WHAT YOU ARE ASKED TO DO: Copy the whole listing below line for line, keeping every word, number, and punctuation mark unchanged.
▼
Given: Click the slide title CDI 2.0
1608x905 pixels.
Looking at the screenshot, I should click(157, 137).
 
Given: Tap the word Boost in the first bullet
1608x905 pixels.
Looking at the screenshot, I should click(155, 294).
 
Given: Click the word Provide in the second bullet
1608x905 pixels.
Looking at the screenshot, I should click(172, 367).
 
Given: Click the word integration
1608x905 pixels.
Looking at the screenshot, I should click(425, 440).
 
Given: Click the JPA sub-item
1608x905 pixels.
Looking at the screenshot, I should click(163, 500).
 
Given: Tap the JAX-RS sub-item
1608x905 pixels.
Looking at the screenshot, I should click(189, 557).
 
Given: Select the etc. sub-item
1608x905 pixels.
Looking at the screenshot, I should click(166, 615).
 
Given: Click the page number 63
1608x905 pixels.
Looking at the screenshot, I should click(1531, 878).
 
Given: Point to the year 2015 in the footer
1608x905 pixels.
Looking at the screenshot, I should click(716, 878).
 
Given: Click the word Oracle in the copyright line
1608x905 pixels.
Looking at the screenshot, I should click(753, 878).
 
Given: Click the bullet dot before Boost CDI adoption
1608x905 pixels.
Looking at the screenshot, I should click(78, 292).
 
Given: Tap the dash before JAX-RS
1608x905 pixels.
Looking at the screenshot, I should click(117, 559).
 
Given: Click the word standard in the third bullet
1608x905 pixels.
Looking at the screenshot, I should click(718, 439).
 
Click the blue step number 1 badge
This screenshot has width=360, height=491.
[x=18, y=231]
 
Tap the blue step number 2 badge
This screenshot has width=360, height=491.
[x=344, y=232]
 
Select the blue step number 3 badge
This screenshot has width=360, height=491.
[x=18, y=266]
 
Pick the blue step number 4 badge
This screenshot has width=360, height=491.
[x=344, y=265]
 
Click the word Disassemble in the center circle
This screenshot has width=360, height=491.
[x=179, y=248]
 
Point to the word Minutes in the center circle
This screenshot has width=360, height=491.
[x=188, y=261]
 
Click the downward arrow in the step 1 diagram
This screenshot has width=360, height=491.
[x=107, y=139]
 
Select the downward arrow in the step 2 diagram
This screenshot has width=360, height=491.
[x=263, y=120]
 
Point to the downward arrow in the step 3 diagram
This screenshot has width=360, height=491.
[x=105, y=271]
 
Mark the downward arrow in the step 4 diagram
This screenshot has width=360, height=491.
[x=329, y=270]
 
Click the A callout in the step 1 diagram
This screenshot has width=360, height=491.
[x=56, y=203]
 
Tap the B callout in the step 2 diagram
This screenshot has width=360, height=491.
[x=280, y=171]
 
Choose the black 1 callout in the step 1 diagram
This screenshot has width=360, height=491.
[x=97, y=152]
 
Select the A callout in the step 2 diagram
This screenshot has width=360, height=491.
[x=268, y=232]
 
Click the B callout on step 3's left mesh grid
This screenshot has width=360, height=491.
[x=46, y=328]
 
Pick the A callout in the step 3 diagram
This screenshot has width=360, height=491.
▲
RESULT:
Given: Click the slide title CDI 2.0
1608x905 pixels.
Looking at the screenshot, I should click(157, 137).
 
Given: Tap the word Boost in the first bullet
1608x905 pixels.
Looking at the screenshot, I should click(155, 294).
 
Given: Click the word Provide in the second bullet
1608x905 pixels.
Looking at the screenshot, I should click(172, 367).
 
Given: Click the word integration
1608x905 pixels.
Looking at the screenshot, I should click(425, 440).
 
Given: Click the JPA sub-item
1608x905 pixels.
Looking at the screenshot, I should click(163, 500).
 
Given: Tap the JAX-RS sub-item
1608x905 pixels.
Looking at the screenshot, I should click(189, 557).
 
Given: Select the etc. sub-item
1608x905 pixels.
Looking at the screenshot, I should click(166, 615).
 
Given: Click the page number 63
1608x905 pixels.
Looking at the screenshot, I should click(1531, 878).
 
Given: Point to the year 2015 in the footer
1608x905 pixels.
Looking at the screenshot, I should click(716, 878).
 
Given: Click the word Oracle in the copyright line
1608x905 pixels.
Looking at the screenshot, I should click(753, 878).
 
Given: Click the bullet dot before Boost CDI adoption
1608x905 pixels.
Looking at the screenshot, I should click(78, 292).
 
Given: Tap the dash before JAX-RS
1608x905 pixels.
Looking at the screenshot, I should click(117, 559).
 
Given: Click the word standard in the third bullet
1608x905 pixels.
Looking at the screenshot, I should click(718, 439).
 
Click the blue step number 1 badge
This screenshot has width=360, height=491.
[x=18, y=231]
 
Tap the blue step number 2 badge
This screenshot has width=360, height=491.
[x=344, y=232]
 
Select the blue step number 3 badge
This screenshot has width=360, height=491.
[x=18, y=266]
 
Pick the blue step number 4 badge
This screenshot has width=360, height=491.
[x=344, y=265]
 
Click the word Disassemble in the center circle
This screenshot has width=360, height=491.
[x=179, y=248]
 
Point to the word Minutes in the center circle
This screenshot has width=360, height=491.
[x=188, y=261]
 
Click the downward arrow in the step 1 diagram
This screenshot has width=360, height=491.
[x=107, y=139]
 
Select the downward arrow in the step 2 diagram
This screenshot has width=360, height=491.
[x=263, y=120]
 
Point to the downward arrow in the step 3 diagram
This screenshot has width=360, height=491.
[x=105, y=271]
 
Mark the downward arrow in the step 4 diagram
This screenshot has width=360, height=491.
[x=329, y=270]
 
Click the A callout in the step 1 diagram
This screenshot has width=360, height=491.
[x=56, y=203]
 
Tap the B callout in the step 2 diagram
This screenshot has width=360, height=491.
[x=280, y=171]
 
Choose the black 1 callout in the step 1 diagram
This screenshot has width=360, height=491.
[x=97, y=152]
 
Select the A callout in the step 2 diagram
This screenshot has width=360, height=491.
[x=268, y=232]
 
Click the B callout on step 3's left mesh grid
This screenshot has width=360, height=491.
[x=46, y=328]
 
Pick the A callout in the step 3 diagram
This screenshot has width=360, height=491.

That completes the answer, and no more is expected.